Dans la légèreté ambiante de la série (l’omniprésence de Tatum, alors que concrètement je n’ai aucun souvenir de l’avoir vue bosser dans aucun des deux épisodes, et l’arrogance permanente de Ben, y contribuent fortement), le drame est donc exploré avec prudence. Et après tout ce n’est pas plus mal : il ne s’agit pas de jouer les montagnes russes. Bien que j’aime beaucoup quand une série légale nous offre des moments bouleversants dans une affaire, je dois reconnaître qu’il est plus équilibré de ne pas partir dans du drame trop sombre vu la tonalité générale des autres scènes. D’un autre côté il n’y a pas de gag à proprement parler non plus, pas de gros délire, pas de bizarrerie incroyable ; c’est vraiment de la dramédie pure, parfaitement à mi-chemin. On apprécie ou pas, mais il n’empêche, c’est plaisant d’avoir su trouver le ton juste.

Certains personnages sont donc plus appréciables que d’autres, plus approfondis que d’autres, plus agréables visuellement que d’autres (plusieurs des acteurs sont des anciens, même de façon fugace, du soap Home and Away ; alors après c’est vrai aussi que l’interprète de Ben était dans Cloudstreet, ça n’augure en rien de leur talent, mais enfin les moches courent pas les couloirs du bureau du procureur, quoi)…
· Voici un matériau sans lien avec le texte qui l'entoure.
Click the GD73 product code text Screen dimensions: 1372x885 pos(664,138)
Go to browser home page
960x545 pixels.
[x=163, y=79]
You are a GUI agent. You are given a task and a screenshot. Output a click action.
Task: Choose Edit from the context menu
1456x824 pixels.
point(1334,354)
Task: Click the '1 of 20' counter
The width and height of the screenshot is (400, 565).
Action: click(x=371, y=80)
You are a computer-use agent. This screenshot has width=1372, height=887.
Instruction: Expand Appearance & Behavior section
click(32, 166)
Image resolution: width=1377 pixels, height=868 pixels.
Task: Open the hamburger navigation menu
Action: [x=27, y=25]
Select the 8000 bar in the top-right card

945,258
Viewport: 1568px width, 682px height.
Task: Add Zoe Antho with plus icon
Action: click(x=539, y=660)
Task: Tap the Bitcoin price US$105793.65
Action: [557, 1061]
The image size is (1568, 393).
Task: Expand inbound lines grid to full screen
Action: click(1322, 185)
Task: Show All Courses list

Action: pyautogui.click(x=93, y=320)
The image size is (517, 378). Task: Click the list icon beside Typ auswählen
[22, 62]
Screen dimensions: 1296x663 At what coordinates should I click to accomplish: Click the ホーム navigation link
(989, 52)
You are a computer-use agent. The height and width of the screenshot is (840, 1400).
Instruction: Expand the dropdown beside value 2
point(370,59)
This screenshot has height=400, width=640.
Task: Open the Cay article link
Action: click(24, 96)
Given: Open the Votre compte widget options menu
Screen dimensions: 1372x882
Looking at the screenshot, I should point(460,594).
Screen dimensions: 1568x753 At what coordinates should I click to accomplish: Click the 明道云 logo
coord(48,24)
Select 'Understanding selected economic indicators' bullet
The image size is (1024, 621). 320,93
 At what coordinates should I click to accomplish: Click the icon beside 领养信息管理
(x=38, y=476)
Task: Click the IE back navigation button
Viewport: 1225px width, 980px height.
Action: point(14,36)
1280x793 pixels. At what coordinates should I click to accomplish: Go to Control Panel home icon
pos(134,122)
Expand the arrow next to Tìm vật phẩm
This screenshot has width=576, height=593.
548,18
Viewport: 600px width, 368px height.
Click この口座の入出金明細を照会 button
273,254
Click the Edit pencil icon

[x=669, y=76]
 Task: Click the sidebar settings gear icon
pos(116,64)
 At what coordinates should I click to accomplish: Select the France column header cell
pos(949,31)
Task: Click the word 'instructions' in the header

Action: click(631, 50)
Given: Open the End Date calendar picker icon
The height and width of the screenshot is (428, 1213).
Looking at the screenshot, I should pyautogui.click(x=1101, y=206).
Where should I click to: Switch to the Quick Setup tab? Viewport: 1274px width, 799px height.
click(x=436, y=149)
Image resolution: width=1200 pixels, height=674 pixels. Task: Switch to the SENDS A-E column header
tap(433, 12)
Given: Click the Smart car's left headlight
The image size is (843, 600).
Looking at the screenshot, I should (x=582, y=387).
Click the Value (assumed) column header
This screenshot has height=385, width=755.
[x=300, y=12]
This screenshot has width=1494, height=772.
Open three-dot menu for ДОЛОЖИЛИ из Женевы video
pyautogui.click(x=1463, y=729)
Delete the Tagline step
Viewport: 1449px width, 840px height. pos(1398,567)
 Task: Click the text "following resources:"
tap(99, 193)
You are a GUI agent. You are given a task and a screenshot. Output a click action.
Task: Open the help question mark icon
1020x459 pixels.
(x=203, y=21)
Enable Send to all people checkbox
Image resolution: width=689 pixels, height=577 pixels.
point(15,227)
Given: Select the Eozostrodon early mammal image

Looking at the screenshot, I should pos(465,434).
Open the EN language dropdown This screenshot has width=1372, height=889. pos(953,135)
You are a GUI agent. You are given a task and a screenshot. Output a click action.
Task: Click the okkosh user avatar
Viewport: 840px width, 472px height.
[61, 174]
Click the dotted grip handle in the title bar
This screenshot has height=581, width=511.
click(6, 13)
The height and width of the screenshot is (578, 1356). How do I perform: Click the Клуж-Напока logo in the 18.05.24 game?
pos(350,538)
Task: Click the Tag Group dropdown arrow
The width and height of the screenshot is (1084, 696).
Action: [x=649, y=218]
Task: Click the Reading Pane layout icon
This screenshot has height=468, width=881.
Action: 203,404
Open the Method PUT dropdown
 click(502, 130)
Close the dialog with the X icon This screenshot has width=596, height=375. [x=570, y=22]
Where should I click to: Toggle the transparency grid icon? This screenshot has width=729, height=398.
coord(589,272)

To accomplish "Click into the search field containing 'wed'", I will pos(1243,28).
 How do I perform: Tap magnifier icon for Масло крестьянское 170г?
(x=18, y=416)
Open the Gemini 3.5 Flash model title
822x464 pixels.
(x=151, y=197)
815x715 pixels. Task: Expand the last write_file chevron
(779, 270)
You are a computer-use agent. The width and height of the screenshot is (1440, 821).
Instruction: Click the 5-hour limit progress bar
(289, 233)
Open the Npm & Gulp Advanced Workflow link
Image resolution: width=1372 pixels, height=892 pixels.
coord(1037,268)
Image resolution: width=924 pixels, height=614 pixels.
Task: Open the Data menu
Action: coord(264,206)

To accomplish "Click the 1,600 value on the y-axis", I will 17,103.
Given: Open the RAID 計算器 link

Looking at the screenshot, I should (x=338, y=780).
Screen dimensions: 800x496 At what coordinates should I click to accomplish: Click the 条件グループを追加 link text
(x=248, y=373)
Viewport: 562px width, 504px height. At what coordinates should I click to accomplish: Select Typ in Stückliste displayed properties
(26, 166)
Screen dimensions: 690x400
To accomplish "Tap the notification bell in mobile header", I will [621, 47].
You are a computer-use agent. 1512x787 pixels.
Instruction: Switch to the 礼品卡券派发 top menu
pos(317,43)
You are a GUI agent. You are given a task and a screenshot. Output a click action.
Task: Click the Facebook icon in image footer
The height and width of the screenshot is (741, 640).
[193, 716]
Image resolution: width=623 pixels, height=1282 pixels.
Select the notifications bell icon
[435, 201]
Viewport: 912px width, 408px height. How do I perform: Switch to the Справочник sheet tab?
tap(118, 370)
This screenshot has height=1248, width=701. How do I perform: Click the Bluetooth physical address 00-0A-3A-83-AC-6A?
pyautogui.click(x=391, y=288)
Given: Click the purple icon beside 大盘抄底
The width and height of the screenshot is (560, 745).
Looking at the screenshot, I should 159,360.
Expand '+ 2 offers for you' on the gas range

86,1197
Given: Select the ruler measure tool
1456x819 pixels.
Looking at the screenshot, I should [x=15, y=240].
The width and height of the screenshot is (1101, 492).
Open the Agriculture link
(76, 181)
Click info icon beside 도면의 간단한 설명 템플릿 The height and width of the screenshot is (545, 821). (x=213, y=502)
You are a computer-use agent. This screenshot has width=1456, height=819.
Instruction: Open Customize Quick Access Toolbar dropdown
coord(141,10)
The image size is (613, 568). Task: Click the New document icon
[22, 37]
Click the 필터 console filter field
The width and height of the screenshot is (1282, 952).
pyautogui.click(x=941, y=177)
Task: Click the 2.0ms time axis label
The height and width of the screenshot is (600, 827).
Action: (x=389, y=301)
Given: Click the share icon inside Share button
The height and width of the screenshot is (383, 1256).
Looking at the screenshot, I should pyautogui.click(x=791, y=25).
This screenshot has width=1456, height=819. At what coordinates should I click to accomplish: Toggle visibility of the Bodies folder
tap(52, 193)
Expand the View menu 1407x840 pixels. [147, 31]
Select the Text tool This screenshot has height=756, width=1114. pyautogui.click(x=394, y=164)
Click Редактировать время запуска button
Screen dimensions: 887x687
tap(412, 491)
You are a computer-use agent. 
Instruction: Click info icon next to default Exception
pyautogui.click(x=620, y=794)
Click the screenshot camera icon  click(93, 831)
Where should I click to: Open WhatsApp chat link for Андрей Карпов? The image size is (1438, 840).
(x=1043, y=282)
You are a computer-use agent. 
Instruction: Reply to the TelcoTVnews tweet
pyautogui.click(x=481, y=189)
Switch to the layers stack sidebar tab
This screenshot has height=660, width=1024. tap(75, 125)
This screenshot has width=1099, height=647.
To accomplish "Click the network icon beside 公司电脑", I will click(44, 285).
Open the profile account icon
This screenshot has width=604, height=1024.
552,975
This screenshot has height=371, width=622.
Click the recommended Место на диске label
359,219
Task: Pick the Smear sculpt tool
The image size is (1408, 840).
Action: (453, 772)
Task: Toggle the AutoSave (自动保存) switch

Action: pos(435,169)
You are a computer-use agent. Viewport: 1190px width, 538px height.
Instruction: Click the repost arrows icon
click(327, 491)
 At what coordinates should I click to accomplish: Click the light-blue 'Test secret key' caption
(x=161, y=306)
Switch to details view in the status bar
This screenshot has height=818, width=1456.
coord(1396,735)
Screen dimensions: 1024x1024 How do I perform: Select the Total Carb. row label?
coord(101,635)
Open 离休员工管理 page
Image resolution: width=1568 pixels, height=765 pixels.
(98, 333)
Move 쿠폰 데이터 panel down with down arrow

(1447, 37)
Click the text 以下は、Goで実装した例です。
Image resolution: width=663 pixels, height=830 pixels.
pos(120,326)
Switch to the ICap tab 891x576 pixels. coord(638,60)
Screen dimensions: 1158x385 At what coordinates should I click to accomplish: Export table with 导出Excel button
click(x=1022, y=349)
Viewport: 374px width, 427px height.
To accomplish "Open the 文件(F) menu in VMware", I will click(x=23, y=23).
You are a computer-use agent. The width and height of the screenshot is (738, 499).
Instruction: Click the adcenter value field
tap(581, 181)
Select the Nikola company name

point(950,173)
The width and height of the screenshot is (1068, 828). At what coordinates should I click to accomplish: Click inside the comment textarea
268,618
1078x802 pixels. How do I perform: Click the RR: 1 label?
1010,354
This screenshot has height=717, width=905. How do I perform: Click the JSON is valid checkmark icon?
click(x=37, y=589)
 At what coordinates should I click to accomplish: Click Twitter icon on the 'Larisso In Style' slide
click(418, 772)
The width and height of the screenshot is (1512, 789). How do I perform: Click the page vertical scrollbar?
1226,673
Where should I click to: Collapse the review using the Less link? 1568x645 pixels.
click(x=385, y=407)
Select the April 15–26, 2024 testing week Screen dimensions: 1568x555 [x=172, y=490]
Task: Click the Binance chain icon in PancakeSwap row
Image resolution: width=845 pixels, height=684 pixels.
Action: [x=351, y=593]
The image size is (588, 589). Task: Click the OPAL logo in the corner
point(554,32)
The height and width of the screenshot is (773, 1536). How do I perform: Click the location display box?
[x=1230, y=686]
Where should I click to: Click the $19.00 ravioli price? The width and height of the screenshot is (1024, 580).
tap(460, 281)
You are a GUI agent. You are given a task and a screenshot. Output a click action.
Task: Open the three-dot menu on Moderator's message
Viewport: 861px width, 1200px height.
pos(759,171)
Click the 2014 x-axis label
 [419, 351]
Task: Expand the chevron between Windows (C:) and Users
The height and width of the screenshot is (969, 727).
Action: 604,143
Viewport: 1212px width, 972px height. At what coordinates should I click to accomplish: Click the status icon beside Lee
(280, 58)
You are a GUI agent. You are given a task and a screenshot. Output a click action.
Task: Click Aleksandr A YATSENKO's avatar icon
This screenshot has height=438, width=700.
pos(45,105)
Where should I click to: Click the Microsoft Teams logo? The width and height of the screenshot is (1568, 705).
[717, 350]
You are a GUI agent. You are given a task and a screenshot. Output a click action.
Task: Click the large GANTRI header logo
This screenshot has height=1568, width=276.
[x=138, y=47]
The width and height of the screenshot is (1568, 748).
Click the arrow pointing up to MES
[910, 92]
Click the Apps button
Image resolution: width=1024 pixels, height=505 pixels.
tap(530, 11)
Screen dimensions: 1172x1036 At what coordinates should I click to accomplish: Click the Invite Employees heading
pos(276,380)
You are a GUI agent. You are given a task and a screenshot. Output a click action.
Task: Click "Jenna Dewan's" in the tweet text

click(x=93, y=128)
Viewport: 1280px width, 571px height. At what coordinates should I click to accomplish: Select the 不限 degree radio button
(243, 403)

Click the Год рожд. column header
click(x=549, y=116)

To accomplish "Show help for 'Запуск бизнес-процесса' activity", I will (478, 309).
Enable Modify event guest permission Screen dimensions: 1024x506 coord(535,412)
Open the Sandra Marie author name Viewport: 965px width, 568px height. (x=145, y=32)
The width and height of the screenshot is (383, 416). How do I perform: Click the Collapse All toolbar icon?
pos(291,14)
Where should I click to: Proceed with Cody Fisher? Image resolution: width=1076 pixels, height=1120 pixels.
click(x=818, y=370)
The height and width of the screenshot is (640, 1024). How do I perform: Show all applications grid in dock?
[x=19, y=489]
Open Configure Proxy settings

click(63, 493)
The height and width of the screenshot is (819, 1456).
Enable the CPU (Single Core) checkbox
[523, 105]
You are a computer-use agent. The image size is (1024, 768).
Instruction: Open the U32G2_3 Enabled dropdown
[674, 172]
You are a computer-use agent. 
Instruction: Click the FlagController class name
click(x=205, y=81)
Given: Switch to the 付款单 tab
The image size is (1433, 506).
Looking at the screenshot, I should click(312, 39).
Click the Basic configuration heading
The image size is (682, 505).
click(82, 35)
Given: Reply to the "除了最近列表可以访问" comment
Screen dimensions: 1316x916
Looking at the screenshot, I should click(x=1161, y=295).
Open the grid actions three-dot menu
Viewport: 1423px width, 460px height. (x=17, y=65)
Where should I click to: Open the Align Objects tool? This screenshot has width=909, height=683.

Rien de révolutionnaire dans la série Crownies, c’est certain. Mais un légal drama agréable, porté par un cast sympathique et une écriture qui n’a pas à rougir, ça fait toujours plaisir.

Je ne sais pas encore si je tiendrai la longueur (j’ai tendance à avoir de plus en plus du mal avec l’âge), et donc j’ignore si je regarderai Crownies au rythme de sa diffusion ; récemment j’ai eu un peu de mal à continuer Winners & Losers pour cette raison. Je préfère mes séries australiennes avec une douzaine d’épisodes, que voulez-vous ? Mais ça ne retire rien à son plaisant mérite.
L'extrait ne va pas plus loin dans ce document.